-- START Excerpted passage --

The 2023 UEFA Super Cup will be the 48th edition of the UEFA Super Cup, an annual football match organised by UEFA and contested by the reigning champions of the top two European club competitions, the UEFA Champions League and the UEFA Europa League. The match will feature the winners of the 2022–23 UEFA Champions League and the 2022–23 UEFA Europa League. It will be played at the Karaiskakis Stadium in Piraeus, Greece, on 16 August 2023.

The match was originally scheduled to be played at the Ak Bars Arena in Kazan, Russia. However, due to the 2022 Russian invasion of Ukraine, the match was moved on 25 January 2023 to Piraeus.

Real Madrid are the defending champions.

Venue

Original host selection
The Ak Bars Arena in Kazan, Russia, was originally selected as the final host by the UEFA Executive Committee during their meeting in Amsterdam, Netherlands, on 2 March 2020. The Albanian Football Association also had bid for the match to be hosted in Tirana, but withdrew the candidature prior to the vote.

-- END Excerpted passage --

◆ Tasks to carry out ◆
**a)** According to the passage about the 2023 UEFA Super Cup, on what date was the match moved to Piraeus?
**b)** Quote the passage about the 2023 UEFA Super Cup, beginning at the words "Original host selection" and stopping after "to the vote.".
Rely only on the passage about the 2023 UEFA Super Cup, not on the listing.

-- START Data provided --

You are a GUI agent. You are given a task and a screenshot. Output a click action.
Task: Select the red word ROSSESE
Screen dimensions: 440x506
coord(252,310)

-- END Data provided --

◆ Answers ◆
**a)** 25 January 2023

**b)**
Original host selection
The Ak Bars Arena in Kazan, Russia, was originally selected as the final host by the UEFA Executive Committee during their meeting in Amsterdam, Netherlands, on 2 March 2020. The Albanian Football Association also had bid for the match to be hosted in Tirana, but withdrew the candidature prior to the vote.